06-21-2017 07:00 PM
I have a system we configured a few years ago with a cRIO-9025 controller using LabVIEW 10 RT and FPGA. The system is a network attached protocol converter which communicates using UDP multicast packets. The original configuration used layer 2 ethernet switches to connect everything and communicate with remote clients, it has been working like this for several years. We recently changed out the dumb layer 2 switches for "smart" managed Cisco switches and an issue has popped up that has us stumped. When the app in the cRIO first starts up and opens the multicast connections everything is good, the open UDP connection vi sends an IGMP join and the switch properly routes multicast UDP packets from the external client to the cRIO. After about 2 minutes or so the router prunes the multicast tree and no longer forwards the packets to the cRIO. My network guy tells me that the router is asking the cRIO if it still is joined and it doesn't respond (an IGMP thing) at which point the router decides the cRIO is no longer there and removes that multicast route. Re-starting the app will re-initiate the join and everything is good for another couple of minutes. We were able to force the router to keep the group opened but this is a total hack. Has anyone else seen this behavior in a VxWorks based cRIO ? Is there some secret ini file key to change this behavior ?
06-22-2017 09:47 AM
That is odd behavior- after some digging I found this KB that may address your problem. Otherwise, it may be an issue with high priority loops forcing the processor to stop network communication to insure enough resources are available to run those loops. You can check your CPU to see if it reaches 100% during the time in which the cRIO becomes unresponsive.
06-22-2017 09:59 AM
We monitor the CPU/memory usage in real-time and it seems to hover around 30%, I can isolate the code in question to see if it is some kind of CPU related issue as in the link you posted - we haven't had any issues with latency or odd behavior with the original layer 2 switch install so I am doubtful this is the problem but I won't rule anything out at this point
06-22-2017 10:07 AM
I would at least console out and check the Recv-Q column after typing inetstatShow to see if it increases during connection. What does your UDP code look like, are you UDP reading and writing in parallel?
06-22-2017 10:11 AM
the loop in question opens a read only connection and waits for characters in the buffer, the commands are low rate, it does not write out anything in that loop
06-22-2017 10:14 AM
Isolate the UDP code and check to see if the same thing occurs. You can use the UDP multicast example.
06-26-2017 06:06 PM
update: I isolated the code to this on the cRIO and windows client side:
The client sends a message every second, the cRIO side receives the message and increments Count, it runs exactly 180 times before it stops - restarting the cRIO side will run for another 3 minutes - We can go into the router and disable multicast pruning for that group and it will run forever
06-27-2017 10:16 AM
I did some more digging, and have some questions for you. Does the cRIO have a static IP or is it DHCP? We have a KB that talks about UDP Multicast failing on static IP devices. Is the cRIO on the same subnet as the windows client side?

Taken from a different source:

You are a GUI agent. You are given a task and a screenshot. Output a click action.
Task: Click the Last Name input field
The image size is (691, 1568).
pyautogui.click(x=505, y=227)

06-27-2017 10:29 AM - edited 06-27-2017 10:30 AM
Good questions, we just went to DHCP when we replaced the layer 2 switches with routers, and the windows client and cRIO are NOT on the same subnet - Here is one other thought I had, we are also using the 2nd Ethernet interface on the cRIO to communicate with another device in a point-to-point fashion (this interface is using static IP addresses), I'm wondering if it is possible that the cRIO is responding on this NIC instead of the one that it joined on, like if the bindings got mixed up ?? As another data point we have solid IP connectivity with the windows client, if I switch to unicast it will run all day long. FYI the KB you mentioned is for Linux based units, this one is VXWorks.
06-27-2017 10:35 AM
Sorry about that, forgot you had vxWorks. Could you check if you see the same behavior when disabling/disconnecting the 2nd ethernet interface on the cRIO?